Goal of the exercise: The reply should hold only the lines below beginning at the one with "Fashion (906, 99)" and ending at the one with "[Wishes and Kisses] (351, 1397)", copied exactly, with every picture left out.

Data for review:

◆ ◆ ◆ ◆ ◆

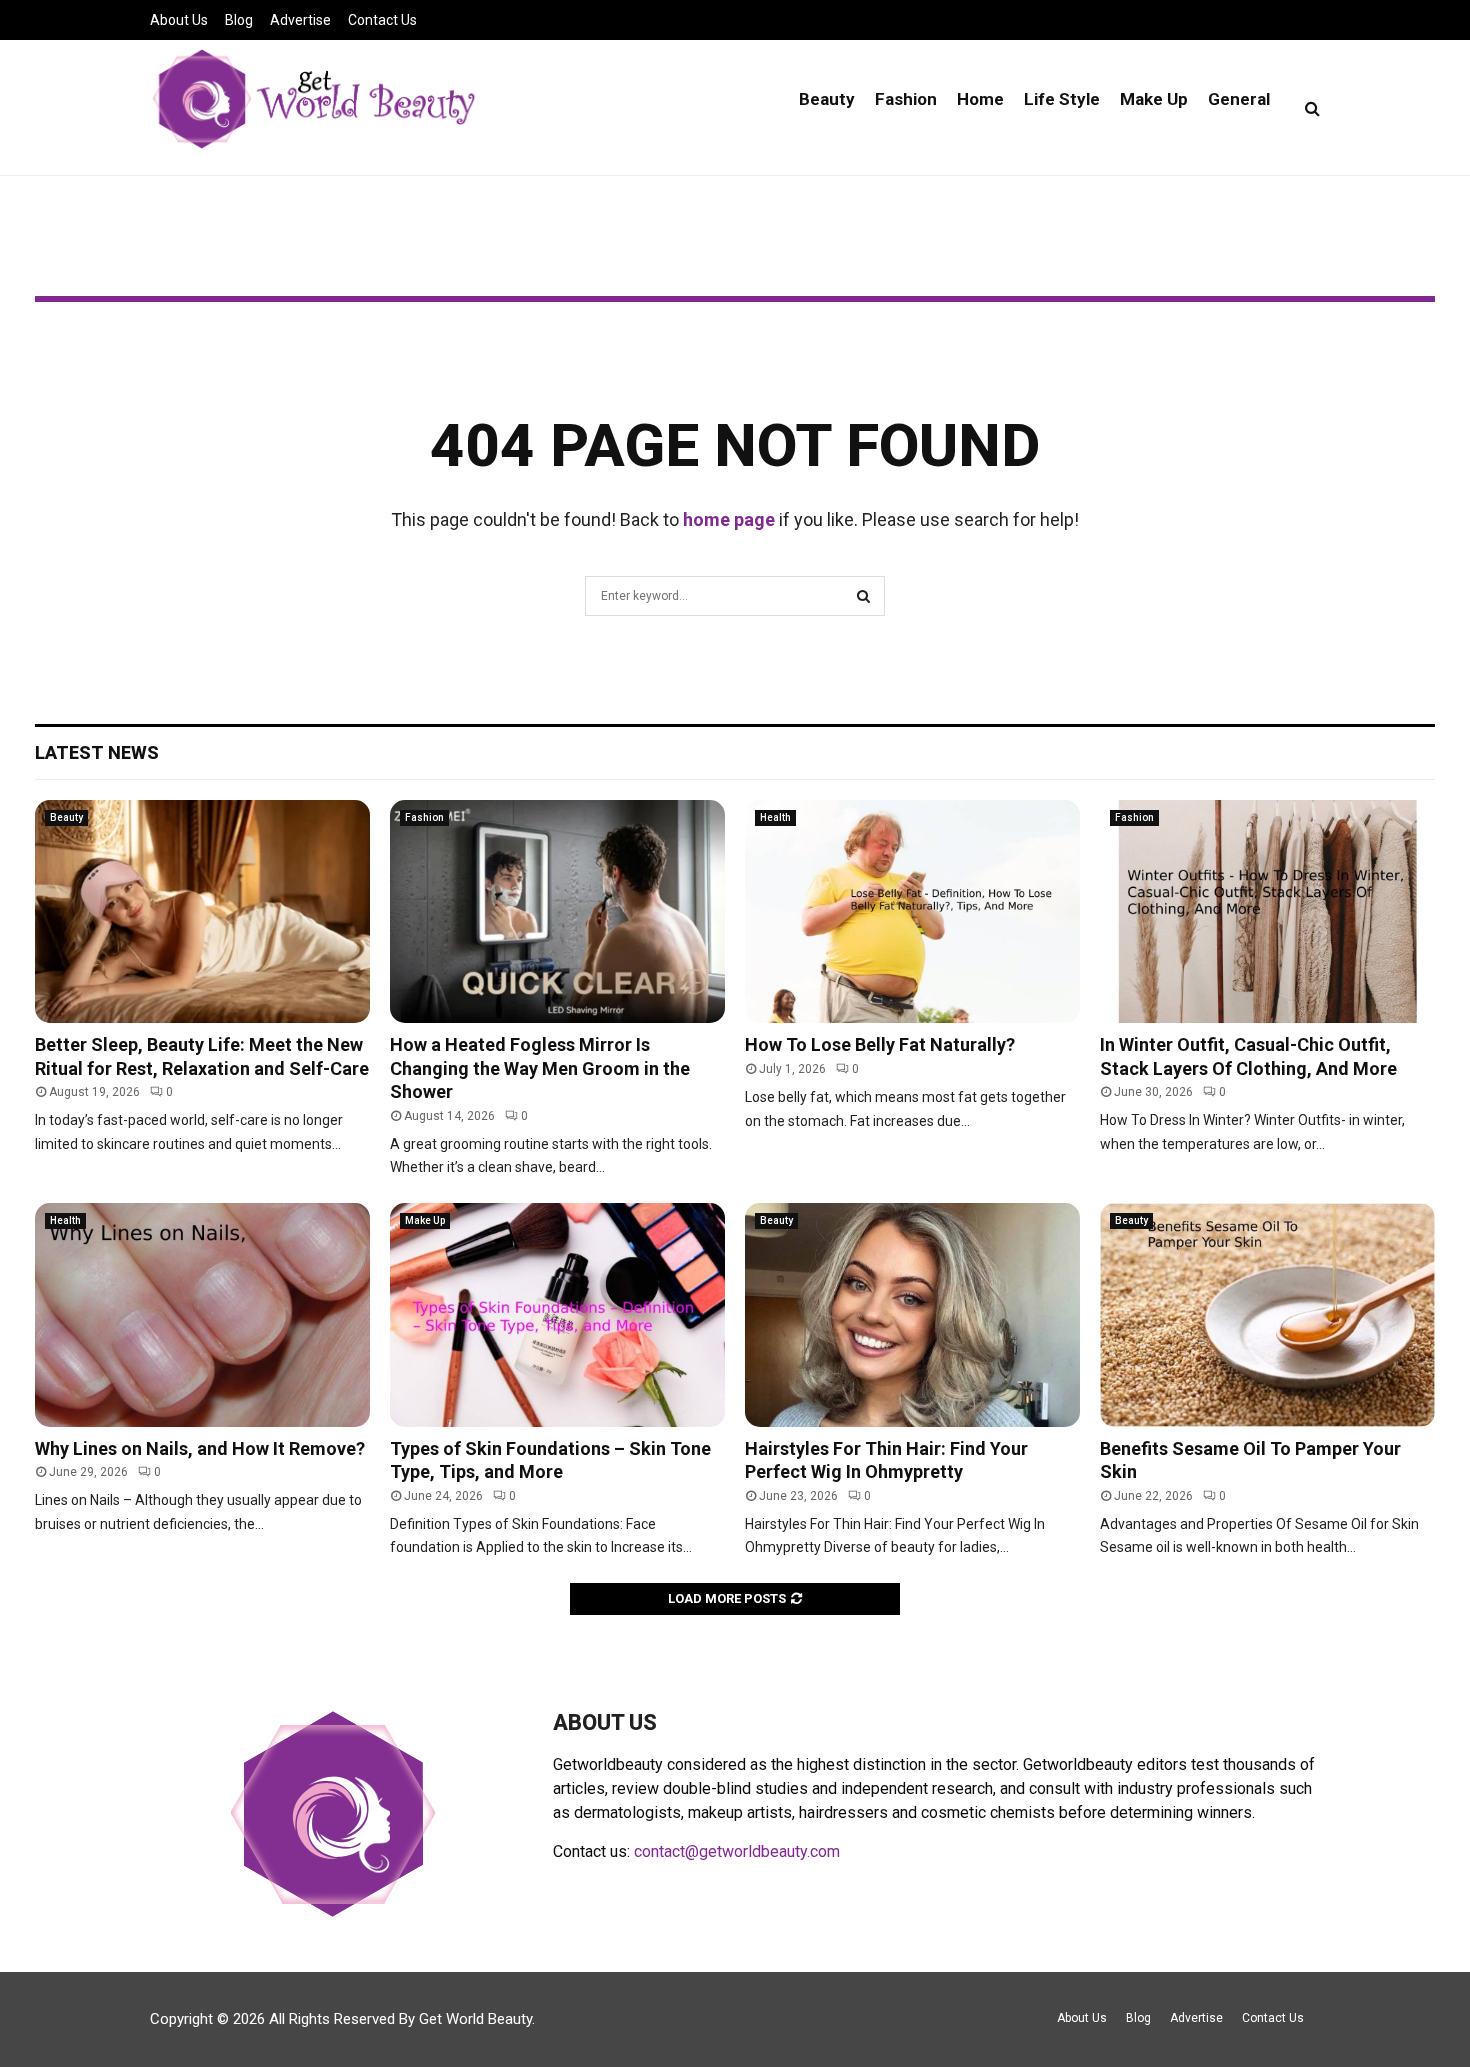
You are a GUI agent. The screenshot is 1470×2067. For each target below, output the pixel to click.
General (1239, 99)
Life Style (1062, 99)
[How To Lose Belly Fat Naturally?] (912, 911)
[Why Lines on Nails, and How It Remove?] (202, 1314)
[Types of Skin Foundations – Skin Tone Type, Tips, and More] (557, 1314)
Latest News (97, 752)
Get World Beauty (475, 2019)
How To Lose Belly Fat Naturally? (880, 1044)
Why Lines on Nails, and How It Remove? (200, 1448)
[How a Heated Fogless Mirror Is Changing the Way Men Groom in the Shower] (557, 911)
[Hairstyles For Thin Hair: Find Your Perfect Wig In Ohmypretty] (912, 1314)
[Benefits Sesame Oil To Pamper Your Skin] (1267, 1314)
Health (775, 817)
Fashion (906, 99)
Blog (239, 20)
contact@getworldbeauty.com (737, 1851)
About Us (179, 20)
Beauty (827, 99)
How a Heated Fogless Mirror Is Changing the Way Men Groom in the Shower (540, 1068)
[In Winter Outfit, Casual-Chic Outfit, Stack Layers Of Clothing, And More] (1267, 911)
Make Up (1154, 99)
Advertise (300, 20)
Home (980, 99)
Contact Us (382, 20)
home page (729, 519)
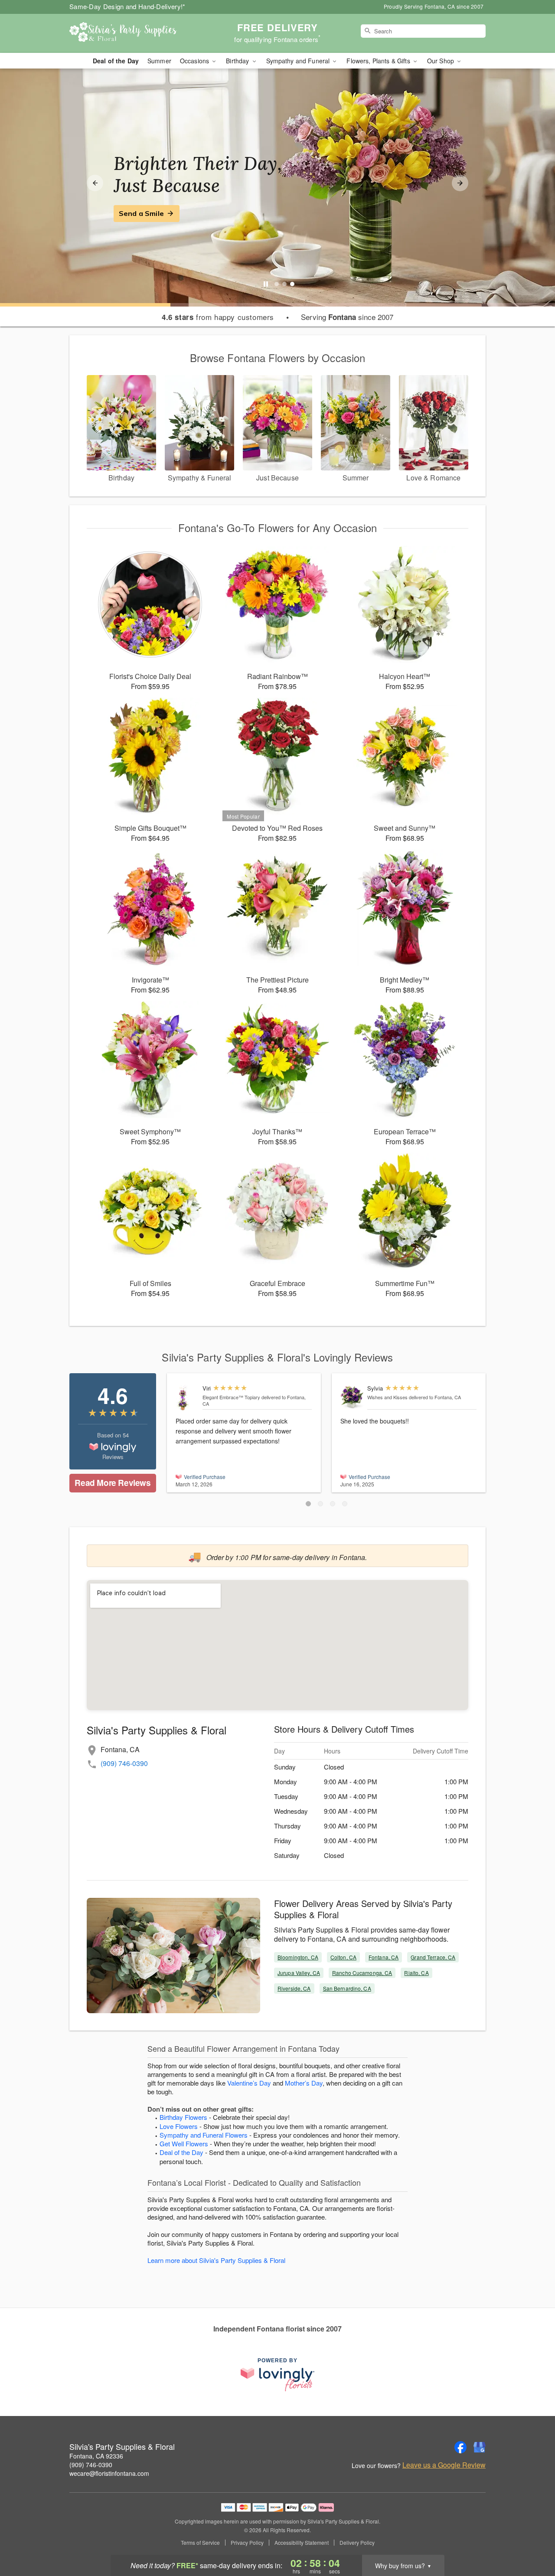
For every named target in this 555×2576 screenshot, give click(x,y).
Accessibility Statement (301, 2542)
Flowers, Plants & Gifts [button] (378, 60)
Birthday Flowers (183, 2117)
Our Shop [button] (441, 60)
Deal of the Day (116, 60)
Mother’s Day (304, 2082)
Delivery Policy (357, 2542)
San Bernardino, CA (347, 1988)
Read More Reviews (112, 1483)
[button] (308, 1503)
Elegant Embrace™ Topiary (231, 1397)
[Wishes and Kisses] (351, 1397)
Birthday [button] (238, 60)
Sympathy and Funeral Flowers (204, 2134)
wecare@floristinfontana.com (109, 2473)
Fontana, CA (383, 1957)
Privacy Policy (247, 2542)
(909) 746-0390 (124, 1763)
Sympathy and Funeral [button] (299, 60)
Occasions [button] (195, 60)
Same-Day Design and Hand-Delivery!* (127, 6)
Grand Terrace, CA (433, 1957)
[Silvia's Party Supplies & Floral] (131, 33)
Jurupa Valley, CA (299, 1972)
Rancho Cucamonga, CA (362, 1972)
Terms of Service (200, 2542)
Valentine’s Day (249, 2082)
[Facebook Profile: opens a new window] (460, 2447)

◆ ◆ ◆ ◆ ◆

Task answer:
Fashion (906, 99)
Blog (239, 20)
contact@getworldbeauty.com (737, 1851)
About Us (179, 20)
Beauty (827, 99)
How a Heated Fogless Mirror Is Changing the Way Men Groom in the Shower (540, 1068)
[In Winter Outfit, Casual-Chic Outfit, Stack Layers Of Clothing, And More] (1267, 911)
Make Up (1154, 99)
Advertise (300, 20)
Home (980, 99)
Contact Us (382, 20)
home page (729, 519)
For every named target in this 555×2576 screenshot, give click(x,y).
Accessibility Statement (301, 2542)
Flowers, Plants & Gifts [button] (378, 60)
Birthday Flowers (183, 2117)
Our Shop [button] (441, 60)
Deal of the Day (116, 60)
Mother’s Day (304, 2082)
Delivery Policy (357, 2542)
San Bernardino, CA (347, 1988)
Read More Reviews (112, 1483)
[button] (308, 1503)
Elegant Embrace™ Topiary (231, 1397)
[Wishes and Kisses] (351, 1397)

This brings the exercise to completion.